Le coach pose des questions pour faire émerger les solutions du coaché et se concentre sur les objectifs à venir ; il ne donne pas de conseils. Le mentor partage son expérience, conseille et recommande des solutions à partir de ce qu’il a vécu. Le coaché fait le travail ; le mentoré écoute et décide.

Comment savoir si un coach est certifié ?

Demandez son niveau de certification et l’organisme qui l’a délivré. L’International Coaching Federation reconnaît trois niveaux : ACC (au moins 60 heures de formation et 100 heures de pratique), PCC (125 heures et 500 heures) et MCC (200 heures et 2 500 heures). Selon l’ICF (2023), 85 % des coachs praticiens détiennent une certification d’un organisme de coaching.

Le coaching en entreprise est-il payé par l’employeur ?

Souvent, oui. L’organisation est l’instigatrice de la démarche, mais elle ne participe pas à la relation entre le coach et le coaché, qui reste confidentielle. Les entreprises y recourent surtout pour accélérer l’intégration de jeunes gestionnaires et renforcer leur confiance. Selon l’ICF (2023), 57 % des clients de coaching sont commandités par un tiers, généralement l’employeur.

Le mentorat donne-t-il des résultats mesurables ?

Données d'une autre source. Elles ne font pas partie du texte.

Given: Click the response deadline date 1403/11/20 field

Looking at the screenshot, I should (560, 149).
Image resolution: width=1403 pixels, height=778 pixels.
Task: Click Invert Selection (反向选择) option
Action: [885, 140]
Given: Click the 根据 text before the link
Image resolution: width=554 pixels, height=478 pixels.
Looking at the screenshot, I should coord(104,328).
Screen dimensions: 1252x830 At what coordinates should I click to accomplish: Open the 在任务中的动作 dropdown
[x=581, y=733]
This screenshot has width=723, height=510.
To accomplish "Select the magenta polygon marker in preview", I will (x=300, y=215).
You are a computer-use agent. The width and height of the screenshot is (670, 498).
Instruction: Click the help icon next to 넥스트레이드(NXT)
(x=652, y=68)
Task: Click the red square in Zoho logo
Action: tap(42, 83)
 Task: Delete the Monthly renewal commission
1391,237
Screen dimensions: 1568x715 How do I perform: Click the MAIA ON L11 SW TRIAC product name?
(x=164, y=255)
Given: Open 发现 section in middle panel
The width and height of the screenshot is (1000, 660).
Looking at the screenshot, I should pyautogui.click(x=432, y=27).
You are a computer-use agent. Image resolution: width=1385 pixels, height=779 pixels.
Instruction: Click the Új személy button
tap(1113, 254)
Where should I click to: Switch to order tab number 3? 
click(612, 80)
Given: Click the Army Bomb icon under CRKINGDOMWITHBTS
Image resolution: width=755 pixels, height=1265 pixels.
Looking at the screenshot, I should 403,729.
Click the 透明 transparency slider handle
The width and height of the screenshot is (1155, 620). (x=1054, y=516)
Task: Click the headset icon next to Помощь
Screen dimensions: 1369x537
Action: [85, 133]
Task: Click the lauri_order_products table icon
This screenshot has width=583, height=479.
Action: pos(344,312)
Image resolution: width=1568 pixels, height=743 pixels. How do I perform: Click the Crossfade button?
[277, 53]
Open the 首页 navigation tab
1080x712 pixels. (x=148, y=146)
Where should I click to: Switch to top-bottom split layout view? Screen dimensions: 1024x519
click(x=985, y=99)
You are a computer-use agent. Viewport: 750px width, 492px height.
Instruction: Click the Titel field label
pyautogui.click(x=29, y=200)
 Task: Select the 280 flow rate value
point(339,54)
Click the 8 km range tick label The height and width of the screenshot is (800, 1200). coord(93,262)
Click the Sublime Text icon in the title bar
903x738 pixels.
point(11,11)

Oui, au moins en entrepreneuriat. L’étude de l’UQTR menée pour le Réseau Mentorat (2025) a suivi pendant deux ans des entrepreneurs novices jumelés à un mentor bénévole. Les chercheurs observent une amélioration significative de la gestion financière, de la gestion de la production et de la conciliation travail-vie personnelle, et 97,2 % des mentorés recommanderaient le mentorat.